- _Exercise directions_
Only the lines from the one containing "This screenshot has width=650, height=485." to the end of the records belong in the copy. Reproduce them word for word and drop the pictures.

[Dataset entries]

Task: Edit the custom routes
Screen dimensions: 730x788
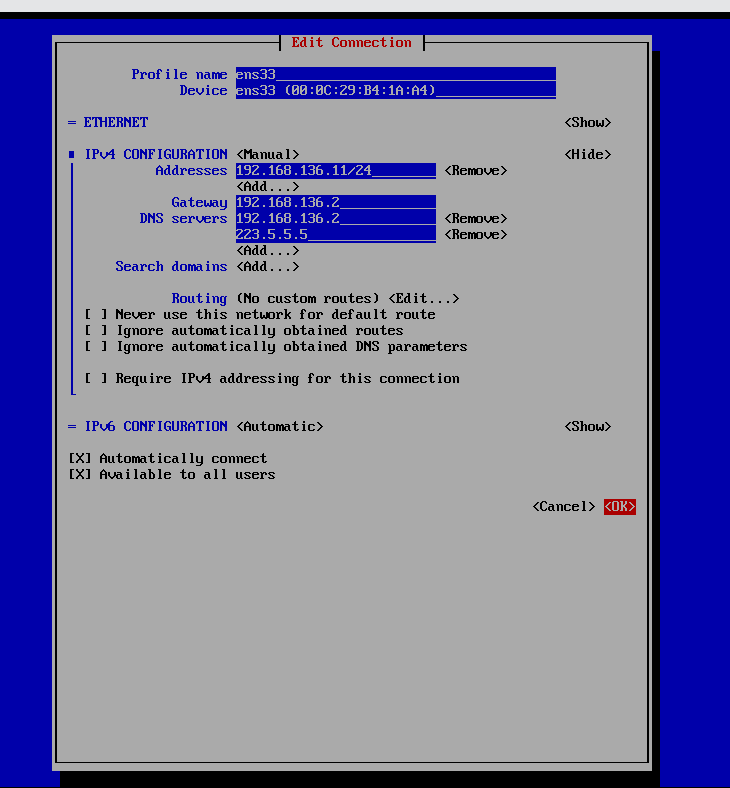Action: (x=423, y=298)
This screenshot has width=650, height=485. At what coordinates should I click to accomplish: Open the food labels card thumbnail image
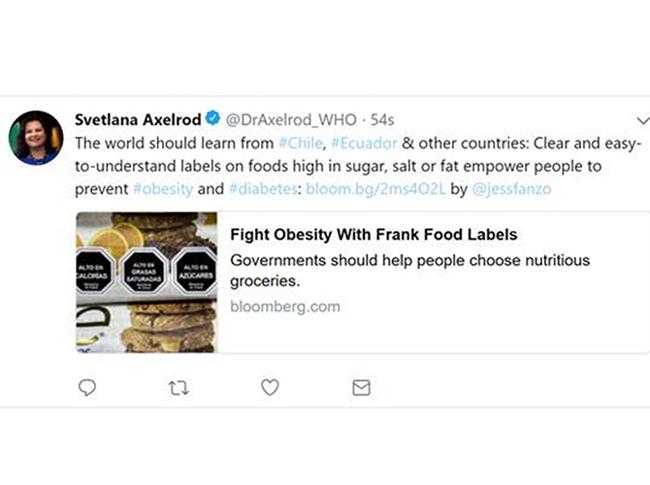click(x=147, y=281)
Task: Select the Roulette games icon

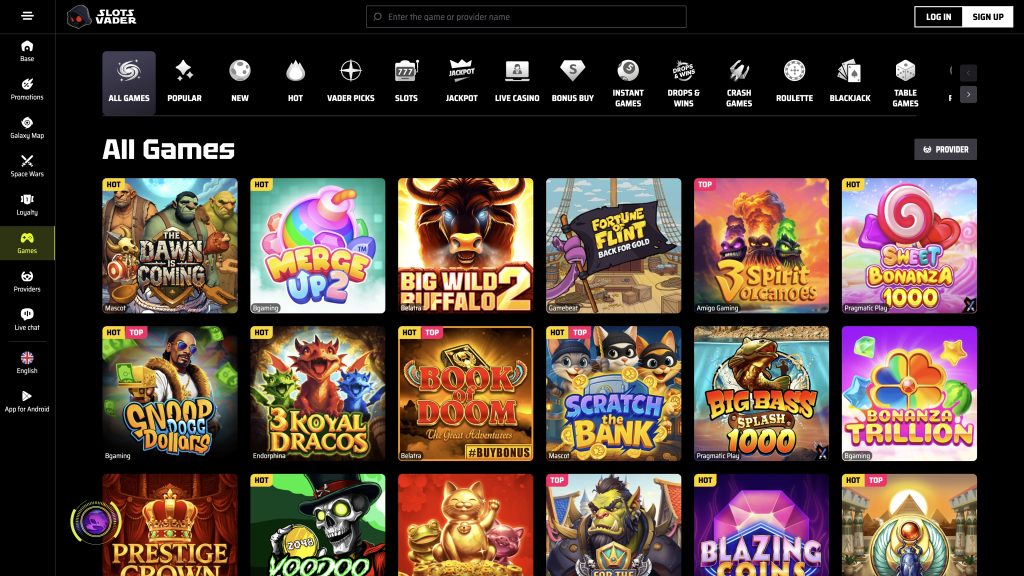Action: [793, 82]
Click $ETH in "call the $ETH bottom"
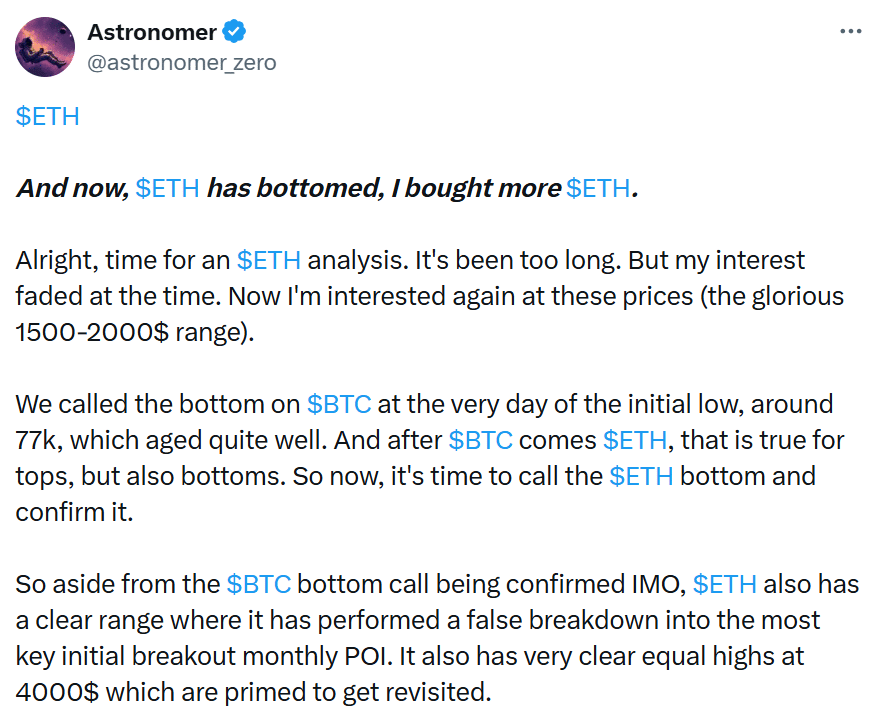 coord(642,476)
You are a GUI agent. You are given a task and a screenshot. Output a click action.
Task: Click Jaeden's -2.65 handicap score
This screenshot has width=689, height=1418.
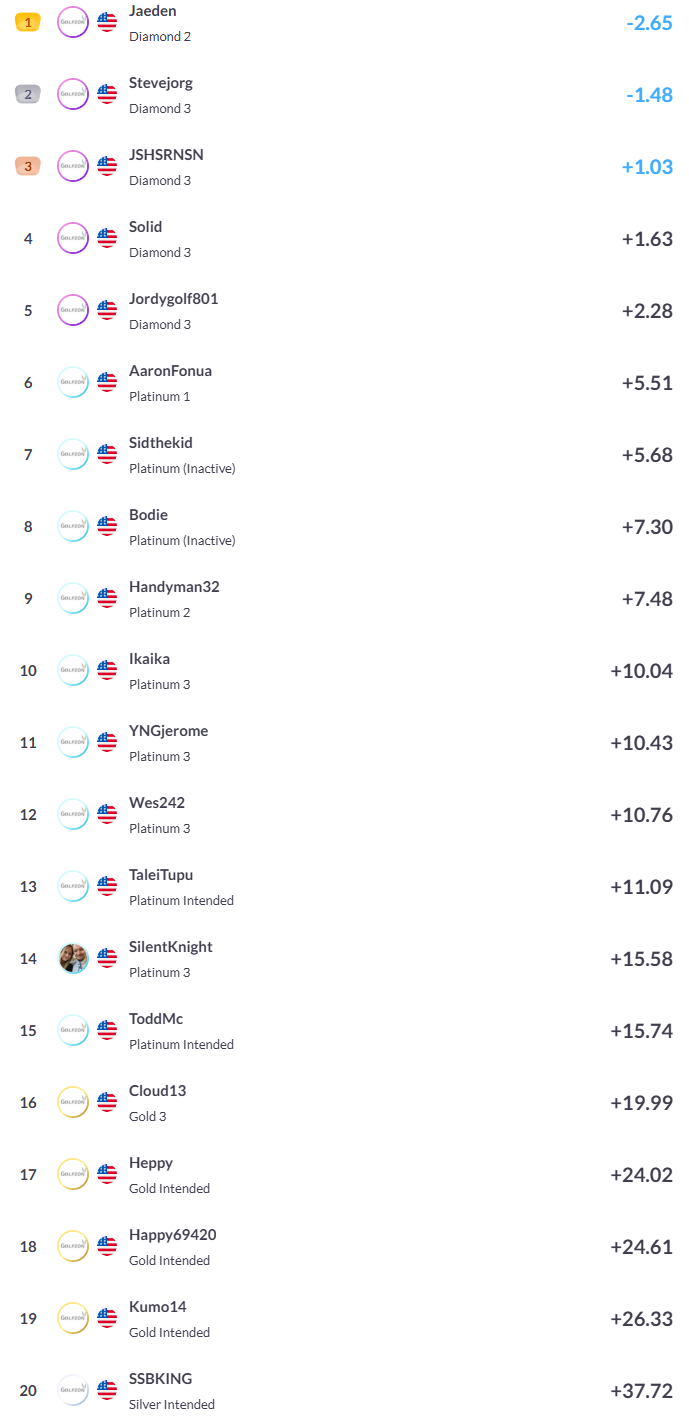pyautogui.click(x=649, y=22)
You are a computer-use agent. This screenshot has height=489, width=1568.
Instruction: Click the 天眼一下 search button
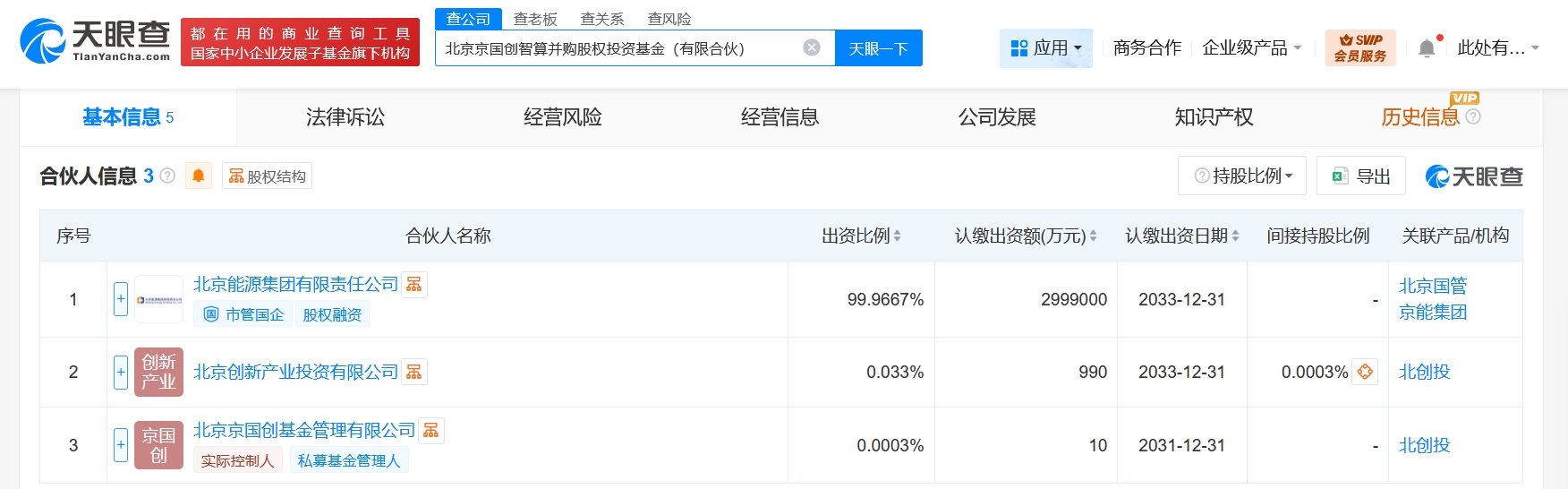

- _Your solution_
This screenshot has width=650, height=485. At what coordinates should I click to accomplish: Open the food labels card thumbnail image
click(x=147, y=281)
Task: Select the Roulette games icon

Action: [793, 82]
Click $ETH in "call the $ETH bottom"
 coord(642,476)
You are a GUI agent. You are given a task and a screenshot. Output a click action.
Task: Click Jaeden's -2.65 handicap score
This screenshot has width=689, height=1418.
pyautogui.click(x=649, y=22)
You are a computer-use agent. This screenshot has height=489, width=1568.
Instruction: Click the 天眼一下 search button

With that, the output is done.